Tagore’s Last Message (1941)
The failure of humanity in the West to preserve the worth of their civilization and the dignity of man which they had taken centuries to build up weighs like a nightmare on my mind. It seems clear to me that this failure is due to men’s repudiation of moral values in the guidance of their national affairs and to their belief that everything is determined by a mere physical chain of events which could be manipulated by man’s cunning or might. The consequences of this belief are proving terrible to man.

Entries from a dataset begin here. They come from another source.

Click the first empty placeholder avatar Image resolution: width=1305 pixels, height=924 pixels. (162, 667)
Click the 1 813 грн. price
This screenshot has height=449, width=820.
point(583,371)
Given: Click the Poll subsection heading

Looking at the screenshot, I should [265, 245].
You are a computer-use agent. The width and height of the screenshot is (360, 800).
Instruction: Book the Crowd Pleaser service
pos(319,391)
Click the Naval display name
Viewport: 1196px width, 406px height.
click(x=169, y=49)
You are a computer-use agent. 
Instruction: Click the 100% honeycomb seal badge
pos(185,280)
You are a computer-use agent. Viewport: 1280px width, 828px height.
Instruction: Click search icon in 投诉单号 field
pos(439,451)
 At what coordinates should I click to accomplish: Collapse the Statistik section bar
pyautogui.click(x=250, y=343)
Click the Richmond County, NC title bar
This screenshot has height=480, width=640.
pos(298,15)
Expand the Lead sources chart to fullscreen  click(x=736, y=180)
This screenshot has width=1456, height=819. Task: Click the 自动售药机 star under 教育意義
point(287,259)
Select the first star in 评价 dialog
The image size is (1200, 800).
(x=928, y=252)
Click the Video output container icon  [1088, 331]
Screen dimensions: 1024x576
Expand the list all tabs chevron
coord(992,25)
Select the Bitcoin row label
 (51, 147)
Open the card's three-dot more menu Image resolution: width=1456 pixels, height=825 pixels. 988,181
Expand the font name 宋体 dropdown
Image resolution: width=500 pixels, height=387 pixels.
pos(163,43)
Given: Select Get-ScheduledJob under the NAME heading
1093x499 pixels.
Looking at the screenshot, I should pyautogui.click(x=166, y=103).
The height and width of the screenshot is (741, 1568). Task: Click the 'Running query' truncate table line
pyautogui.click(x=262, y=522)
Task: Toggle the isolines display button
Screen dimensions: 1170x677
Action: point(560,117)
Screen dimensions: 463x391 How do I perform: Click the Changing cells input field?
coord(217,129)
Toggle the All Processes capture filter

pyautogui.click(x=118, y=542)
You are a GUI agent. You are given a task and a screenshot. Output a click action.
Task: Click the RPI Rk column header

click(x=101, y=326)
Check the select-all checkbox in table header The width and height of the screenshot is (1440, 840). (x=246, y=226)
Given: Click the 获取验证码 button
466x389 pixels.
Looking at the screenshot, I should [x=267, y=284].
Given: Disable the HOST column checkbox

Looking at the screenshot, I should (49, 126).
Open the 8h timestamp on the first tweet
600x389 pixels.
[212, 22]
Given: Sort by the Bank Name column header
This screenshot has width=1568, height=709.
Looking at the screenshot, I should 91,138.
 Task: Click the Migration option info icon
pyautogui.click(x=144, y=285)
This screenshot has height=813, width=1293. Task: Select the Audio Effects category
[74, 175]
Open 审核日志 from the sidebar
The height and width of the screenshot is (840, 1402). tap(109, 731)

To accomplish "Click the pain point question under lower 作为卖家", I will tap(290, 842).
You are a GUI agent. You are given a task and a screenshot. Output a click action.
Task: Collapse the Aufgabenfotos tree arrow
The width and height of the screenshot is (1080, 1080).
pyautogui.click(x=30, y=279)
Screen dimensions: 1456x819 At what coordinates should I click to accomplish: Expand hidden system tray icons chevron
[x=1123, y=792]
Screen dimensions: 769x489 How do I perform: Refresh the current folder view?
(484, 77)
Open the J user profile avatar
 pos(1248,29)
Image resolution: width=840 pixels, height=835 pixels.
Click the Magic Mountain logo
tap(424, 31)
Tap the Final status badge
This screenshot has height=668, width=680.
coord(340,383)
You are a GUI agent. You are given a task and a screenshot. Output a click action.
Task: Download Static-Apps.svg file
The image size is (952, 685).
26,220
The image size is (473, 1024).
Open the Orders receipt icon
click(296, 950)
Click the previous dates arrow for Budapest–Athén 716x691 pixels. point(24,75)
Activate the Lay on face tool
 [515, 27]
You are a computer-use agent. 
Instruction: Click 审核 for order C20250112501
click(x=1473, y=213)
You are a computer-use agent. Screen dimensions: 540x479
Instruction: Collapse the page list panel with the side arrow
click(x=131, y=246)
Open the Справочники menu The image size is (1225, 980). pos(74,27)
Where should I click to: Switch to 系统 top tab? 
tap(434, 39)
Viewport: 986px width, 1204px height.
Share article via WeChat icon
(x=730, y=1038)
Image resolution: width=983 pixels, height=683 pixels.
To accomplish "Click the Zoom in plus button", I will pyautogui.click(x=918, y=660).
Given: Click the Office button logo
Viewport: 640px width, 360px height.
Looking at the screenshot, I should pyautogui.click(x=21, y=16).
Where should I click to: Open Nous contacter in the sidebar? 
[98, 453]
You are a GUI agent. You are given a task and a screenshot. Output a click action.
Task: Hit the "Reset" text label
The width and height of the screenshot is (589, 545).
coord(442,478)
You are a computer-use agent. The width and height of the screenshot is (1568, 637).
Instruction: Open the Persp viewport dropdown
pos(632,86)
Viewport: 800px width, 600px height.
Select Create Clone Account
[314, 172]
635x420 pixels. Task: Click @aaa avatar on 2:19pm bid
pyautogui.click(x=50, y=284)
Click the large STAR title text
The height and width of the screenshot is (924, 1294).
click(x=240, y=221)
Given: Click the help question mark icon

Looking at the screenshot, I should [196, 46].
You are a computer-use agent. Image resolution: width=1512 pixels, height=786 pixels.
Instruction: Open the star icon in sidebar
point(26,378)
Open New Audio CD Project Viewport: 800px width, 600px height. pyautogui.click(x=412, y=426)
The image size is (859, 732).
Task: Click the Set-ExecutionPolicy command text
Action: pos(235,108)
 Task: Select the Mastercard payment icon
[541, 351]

The first experiment in this diabolical faith was launched in Manchuria. What it has demonstrated is this – that though the poor and innocent people of China have suffered, those that were responsible for this suffering and for like suffering elsewhere, have all been drawn into this vortex. Those who built their power on moral cynicism are themselves proving its victims. The nemesis is daily proving more ruthless.
We are in the habit calling Genghis Khan’s hordes barbarians but not even the terrible Mongols were guilty of such gross betrayal of humanity as the so-called civilised nations of to-day are perpetrating before our very eyes. But in the very act of this condemnation one is arrested by one’s sympathy for their sufferings. For their own peoples are paying the prices of these wrongs.
In the midst of this insane orgy of violence and destruction I shall continue to hold fast to my faith in the final recovery of man’s lost heritage of moral worth.